The American College of Radiology (ACR), in collaboration with the Radiology Business Management Association (RBMA), has raised concerns about a burdensome Medicare review process administered by Noridian Healthcare Solutions, a Medicare Administrative Contractor (MAC), responsible for Medicare Jurisdiction E and Jurisdiction F. These jurisdictions cover 13 states and several U.S. territories, primarily in the Western United States.

The issue centers on Noridian’s Targeted Probe and Educate (TPE) program, which places certain imaging services – such as CT abdomen/pelvis and lumbar spine MRI – under prepayment review. Under this process, Medicare reimbursement is withheld until the contractor reviews submitted documentation and makes a coverage determination. If documentation is insufficient or not provided in time, claims may be denied outright. 

ACR and RBMA argue that applying these prepayment reviews to professional-component-only radiology services creates significant operational challenges. In particular, radiologists in hospital settings lack access to the full clinical documentation required to justify imaging orders by patients' treating physicians, leading to elevated denial rates and significant administrative burdens.

In their letter, ACR and RBMA urged Noridian to exempt the hospital-based professional-component-only services from prepayment review, noting that the policy unfairly holds radiologists accountable for information controlled by ordering providers or facilities. And radiologists do not process referring physician orders or manage the performance of performing the ordered study. They are aware of the study only when images are sent to their workstations for interpretation. The letter observed the irony that the technical component of these services is not under review, but radiologists who did not take the order are being compelled to seek clinical information from the physicians who submitted orders for the imaging studies to the hospitals.

Despite these compelling arguments, Noridian has already issued a negative response to these concerns. As a result, both ACR and RBMA are evaluating potential next steps to advocate for policy changes.

Other MACs are also currently administering TPE reviews.

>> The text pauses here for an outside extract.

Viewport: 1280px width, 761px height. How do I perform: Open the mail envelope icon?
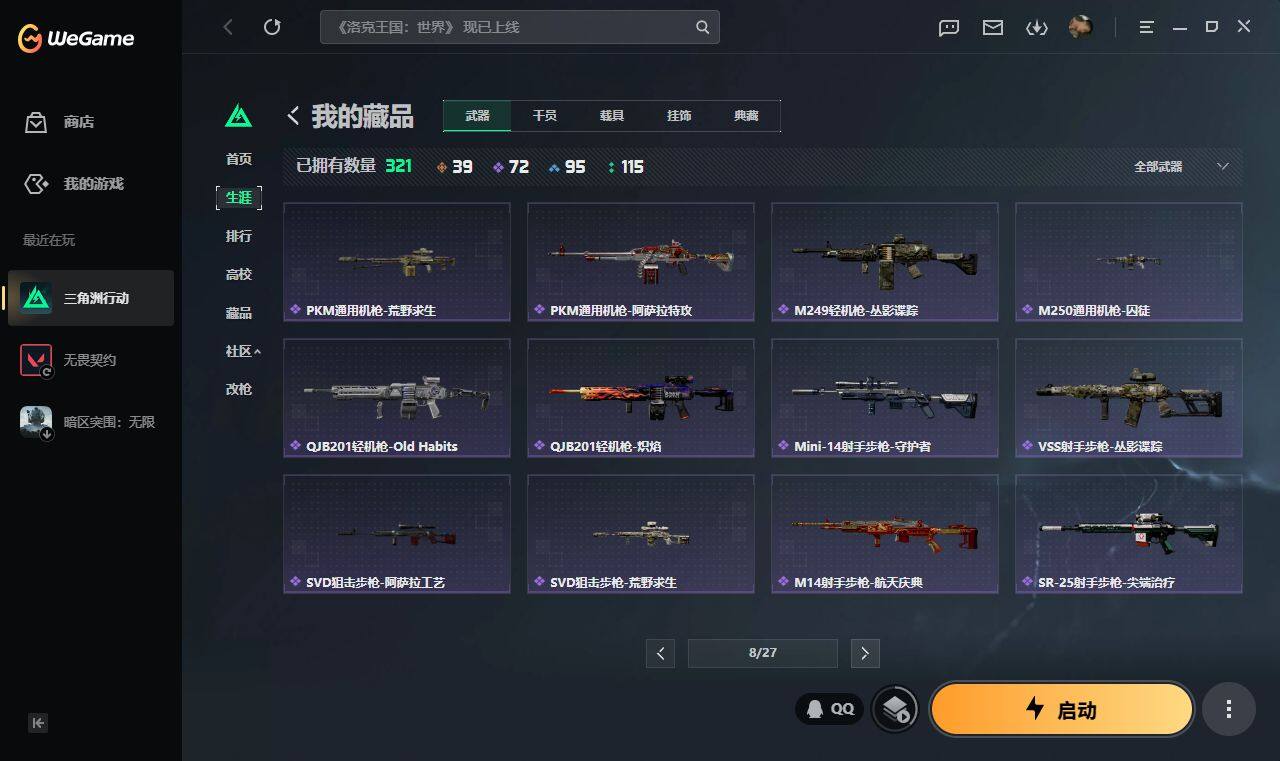pyautogui.click(x=993, y=28)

Thus, the stakes of such prepayment reviews are significant. The providers who fail to demonstrate improvement after up to three rounds of review and education may be referred to the Centers for Medicare & Medicaid Services (CMS) for further action. Potential consequences include expanded prepayment review of all claims, extrapolated overpayment demands, referral to additional audit contractors, payment suspension, or even exclusion from the Medicare program in severe cases. 

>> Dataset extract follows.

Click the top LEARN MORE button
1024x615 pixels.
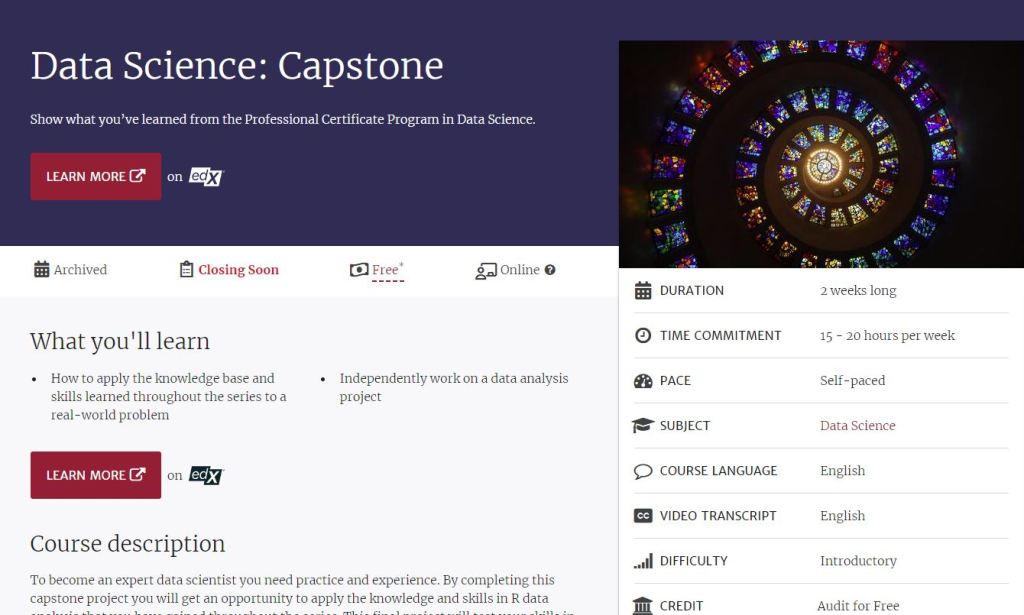pos(95,176)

Overall, the ACR-RBMA letter underscores the need for a more balanced approach rather than demanding clinical documents from physicians who do not possess or control them. A better approach would preserve program integrity while aligning with real-world clinical workflows – and would avoid unintended consequences for hospital-based radiologists and patient access.

ACR and the RBMA asked Noridian Healthcare Solutions, LLC to exempt the professional component of these imaging services from prepayment review. They note that hospital based radiologists cannot access or compel ordering physicians to provide the required documentation.